Required work: Please repeat the records exactly from their first line, finishing at the line containing "Business (26, 2302)" and including it.

Records to process:
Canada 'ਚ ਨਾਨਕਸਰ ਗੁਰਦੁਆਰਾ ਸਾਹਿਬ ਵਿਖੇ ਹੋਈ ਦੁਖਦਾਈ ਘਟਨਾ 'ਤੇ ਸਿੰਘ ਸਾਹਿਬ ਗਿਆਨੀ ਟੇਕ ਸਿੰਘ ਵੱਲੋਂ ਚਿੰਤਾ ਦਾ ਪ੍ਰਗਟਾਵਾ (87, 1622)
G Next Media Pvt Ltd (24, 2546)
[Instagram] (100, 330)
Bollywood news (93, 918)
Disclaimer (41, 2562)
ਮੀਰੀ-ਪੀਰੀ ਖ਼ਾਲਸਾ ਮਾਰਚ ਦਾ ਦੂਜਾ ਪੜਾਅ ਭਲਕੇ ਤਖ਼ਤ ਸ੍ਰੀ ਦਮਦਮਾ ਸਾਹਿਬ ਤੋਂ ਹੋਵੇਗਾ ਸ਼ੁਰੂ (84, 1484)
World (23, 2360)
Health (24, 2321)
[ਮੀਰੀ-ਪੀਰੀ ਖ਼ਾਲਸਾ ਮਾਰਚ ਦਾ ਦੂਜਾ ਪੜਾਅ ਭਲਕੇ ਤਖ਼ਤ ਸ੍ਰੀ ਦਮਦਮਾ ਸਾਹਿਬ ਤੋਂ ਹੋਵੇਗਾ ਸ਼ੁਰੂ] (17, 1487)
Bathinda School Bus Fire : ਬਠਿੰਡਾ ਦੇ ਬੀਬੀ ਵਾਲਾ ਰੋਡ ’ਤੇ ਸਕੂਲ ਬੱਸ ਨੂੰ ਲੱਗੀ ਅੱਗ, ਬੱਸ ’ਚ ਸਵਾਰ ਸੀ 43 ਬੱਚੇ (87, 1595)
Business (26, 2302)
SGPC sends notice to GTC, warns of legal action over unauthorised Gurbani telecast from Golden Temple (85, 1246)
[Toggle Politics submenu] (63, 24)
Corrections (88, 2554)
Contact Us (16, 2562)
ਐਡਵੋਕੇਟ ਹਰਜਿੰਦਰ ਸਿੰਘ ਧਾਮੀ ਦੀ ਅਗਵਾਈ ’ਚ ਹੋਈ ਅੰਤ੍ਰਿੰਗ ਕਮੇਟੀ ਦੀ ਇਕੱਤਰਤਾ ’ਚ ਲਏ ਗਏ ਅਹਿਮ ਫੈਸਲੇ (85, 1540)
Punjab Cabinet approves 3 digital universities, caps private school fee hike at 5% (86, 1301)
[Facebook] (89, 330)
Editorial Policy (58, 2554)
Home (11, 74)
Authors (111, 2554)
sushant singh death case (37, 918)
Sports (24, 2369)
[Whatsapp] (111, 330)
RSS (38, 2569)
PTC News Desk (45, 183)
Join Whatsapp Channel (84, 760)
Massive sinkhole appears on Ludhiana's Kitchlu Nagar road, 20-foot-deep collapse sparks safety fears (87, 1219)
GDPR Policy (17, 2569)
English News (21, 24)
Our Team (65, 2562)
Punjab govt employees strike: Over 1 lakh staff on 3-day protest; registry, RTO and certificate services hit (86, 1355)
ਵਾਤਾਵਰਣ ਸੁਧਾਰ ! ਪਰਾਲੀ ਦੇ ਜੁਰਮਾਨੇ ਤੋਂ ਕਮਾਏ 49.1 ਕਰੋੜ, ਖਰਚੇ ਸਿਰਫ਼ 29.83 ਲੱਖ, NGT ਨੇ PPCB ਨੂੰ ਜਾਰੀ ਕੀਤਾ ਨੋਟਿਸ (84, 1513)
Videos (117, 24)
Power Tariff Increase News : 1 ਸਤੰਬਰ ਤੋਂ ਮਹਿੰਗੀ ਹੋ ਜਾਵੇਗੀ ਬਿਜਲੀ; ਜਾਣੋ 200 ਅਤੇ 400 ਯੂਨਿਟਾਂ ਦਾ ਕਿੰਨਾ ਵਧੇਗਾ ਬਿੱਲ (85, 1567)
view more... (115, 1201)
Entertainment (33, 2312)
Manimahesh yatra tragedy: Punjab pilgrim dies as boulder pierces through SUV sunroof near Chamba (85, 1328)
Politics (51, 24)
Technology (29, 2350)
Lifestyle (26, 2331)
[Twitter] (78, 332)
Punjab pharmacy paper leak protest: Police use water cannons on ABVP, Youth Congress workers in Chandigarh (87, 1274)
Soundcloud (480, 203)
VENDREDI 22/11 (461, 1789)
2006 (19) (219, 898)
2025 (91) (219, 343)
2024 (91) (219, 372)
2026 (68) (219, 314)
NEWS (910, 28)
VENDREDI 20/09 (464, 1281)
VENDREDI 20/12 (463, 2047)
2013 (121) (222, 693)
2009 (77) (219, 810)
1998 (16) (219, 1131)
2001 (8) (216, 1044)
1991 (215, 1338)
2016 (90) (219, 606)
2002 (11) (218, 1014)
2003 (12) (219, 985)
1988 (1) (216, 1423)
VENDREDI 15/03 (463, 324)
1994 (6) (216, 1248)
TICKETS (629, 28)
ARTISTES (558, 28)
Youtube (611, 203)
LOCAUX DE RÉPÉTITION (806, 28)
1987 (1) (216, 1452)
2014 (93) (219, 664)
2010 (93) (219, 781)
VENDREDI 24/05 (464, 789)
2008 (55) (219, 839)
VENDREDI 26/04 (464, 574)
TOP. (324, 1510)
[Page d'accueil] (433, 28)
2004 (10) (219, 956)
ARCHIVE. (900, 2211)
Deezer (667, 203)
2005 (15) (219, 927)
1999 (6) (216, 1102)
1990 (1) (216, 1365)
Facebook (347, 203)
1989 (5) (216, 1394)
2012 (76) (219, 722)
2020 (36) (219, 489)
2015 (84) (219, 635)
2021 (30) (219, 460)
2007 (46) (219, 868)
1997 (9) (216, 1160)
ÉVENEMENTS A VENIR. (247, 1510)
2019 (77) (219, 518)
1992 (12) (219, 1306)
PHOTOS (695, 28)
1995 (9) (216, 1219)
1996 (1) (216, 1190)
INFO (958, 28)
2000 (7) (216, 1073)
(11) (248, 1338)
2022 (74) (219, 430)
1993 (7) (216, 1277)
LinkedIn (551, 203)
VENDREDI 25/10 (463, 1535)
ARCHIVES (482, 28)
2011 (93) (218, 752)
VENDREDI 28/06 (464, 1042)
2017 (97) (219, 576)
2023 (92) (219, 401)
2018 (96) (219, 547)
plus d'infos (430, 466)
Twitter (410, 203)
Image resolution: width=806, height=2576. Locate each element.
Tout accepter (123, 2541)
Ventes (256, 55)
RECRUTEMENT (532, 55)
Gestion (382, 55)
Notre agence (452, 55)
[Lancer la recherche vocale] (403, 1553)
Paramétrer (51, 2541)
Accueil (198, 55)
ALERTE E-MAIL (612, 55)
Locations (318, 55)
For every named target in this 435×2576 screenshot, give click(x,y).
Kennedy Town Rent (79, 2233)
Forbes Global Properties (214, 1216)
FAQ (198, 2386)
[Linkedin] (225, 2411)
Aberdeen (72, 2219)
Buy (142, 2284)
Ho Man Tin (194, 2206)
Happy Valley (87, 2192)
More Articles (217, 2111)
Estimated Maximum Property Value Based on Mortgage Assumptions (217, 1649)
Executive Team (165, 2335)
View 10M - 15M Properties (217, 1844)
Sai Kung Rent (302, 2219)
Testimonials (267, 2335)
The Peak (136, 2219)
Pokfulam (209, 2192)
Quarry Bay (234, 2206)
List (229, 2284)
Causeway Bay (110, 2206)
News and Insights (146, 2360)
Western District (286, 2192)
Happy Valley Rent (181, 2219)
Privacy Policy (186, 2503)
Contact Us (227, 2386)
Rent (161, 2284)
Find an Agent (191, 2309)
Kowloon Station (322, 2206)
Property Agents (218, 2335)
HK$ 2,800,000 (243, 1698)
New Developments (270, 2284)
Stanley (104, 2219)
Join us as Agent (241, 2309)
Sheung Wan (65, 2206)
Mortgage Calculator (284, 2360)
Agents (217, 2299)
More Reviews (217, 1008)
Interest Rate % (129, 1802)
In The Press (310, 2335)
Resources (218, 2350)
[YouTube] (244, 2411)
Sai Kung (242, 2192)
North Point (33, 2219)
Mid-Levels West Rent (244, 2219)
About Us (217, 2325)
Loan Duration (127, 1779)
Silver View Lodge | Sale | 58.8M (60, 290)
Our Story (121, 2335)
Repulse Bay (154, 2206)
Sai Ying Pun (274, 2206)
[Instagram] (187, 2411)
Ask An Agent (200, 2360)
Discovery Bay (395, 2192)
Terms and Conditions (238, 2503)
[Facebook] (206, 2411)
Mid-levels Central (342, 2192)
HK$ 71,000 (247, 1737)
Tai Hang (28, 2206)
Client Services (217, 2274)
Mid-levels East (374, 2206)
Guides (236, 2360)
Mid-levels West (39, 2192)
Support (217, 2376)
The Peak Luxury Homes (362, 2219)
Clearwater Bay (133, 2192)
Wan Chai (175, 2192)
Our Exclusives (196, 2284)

Problem solution:
Canada 'ਚ ਨਾਨਕਸਰ ਗੁਰਦੁਆਰਾ ਸਾਹਿਬ ਵਿਖੇ ਹੋਈ ਦੁਖਦਾਈ ਘਟਨਾ 'ਤੇ ਸਿੰਘ ਸਾਹਿਬ ਗਿਆਨੀ ਟੇਕ ਸਿੰਘ ਵੱਲੋਂ ਚਿੰਤਾ ਦਾ ਪ੍ਰਗਟਾਵਾ (87, 1622)
G Next Media Pvt Ltd (24, 2546)
[Instagram] (100, 330)
Bollywood news (93, 918)
Disclaimer (41, 2562)
ਮੀਰੀ-ਪੀਰੀ ਖ਼ਾਲਸਾ ਮਾਰਚ ਦਾ ਦੂਜਾ ਪੜਾਅ ਭਲਕੇ ਤਖ਼ਤ ਸ੍ਰੀ ਦਮਦਮਾ ਸਾਹਿਬ ਤੋਂ ਹੋਵੇਗਾ ਸ਼ੁਰੂ (84, 1484)
World (23, 2360)
Health (24, 2321)
[ਮੀਰੀ-ਪੀਰੀ ਖ਼ਾਲਸਾ ਮਾਰਚ ਦਾ ਦੂਜਾ ਪੜਾਅ ਭਲਕੇ ਤਖ਼ਤ ਸ੍ਰੀ ਦਮਦਮਾ ਸਾਹਿਬ ਤੋਂ ਹੋਵੇਗਾ ਸ਼ੁਰੂ] (17, 1487)
Bathinda School Bus Fire : ਬਠਿੰਡਾ ਦੇ ਬੀਬੀ ਵਾਲਾ ਰੋਡ ’ਤੇ ਸਕੂਲ ਬੱਸ ਨੂੰ ਲੱਗੀ ਅੱਗ, ਬੱਸ ’ਚ ਸਵਾਰ ਸੀ 43 ਬੱਚੇ (87, 1595)
Business (26, 2302)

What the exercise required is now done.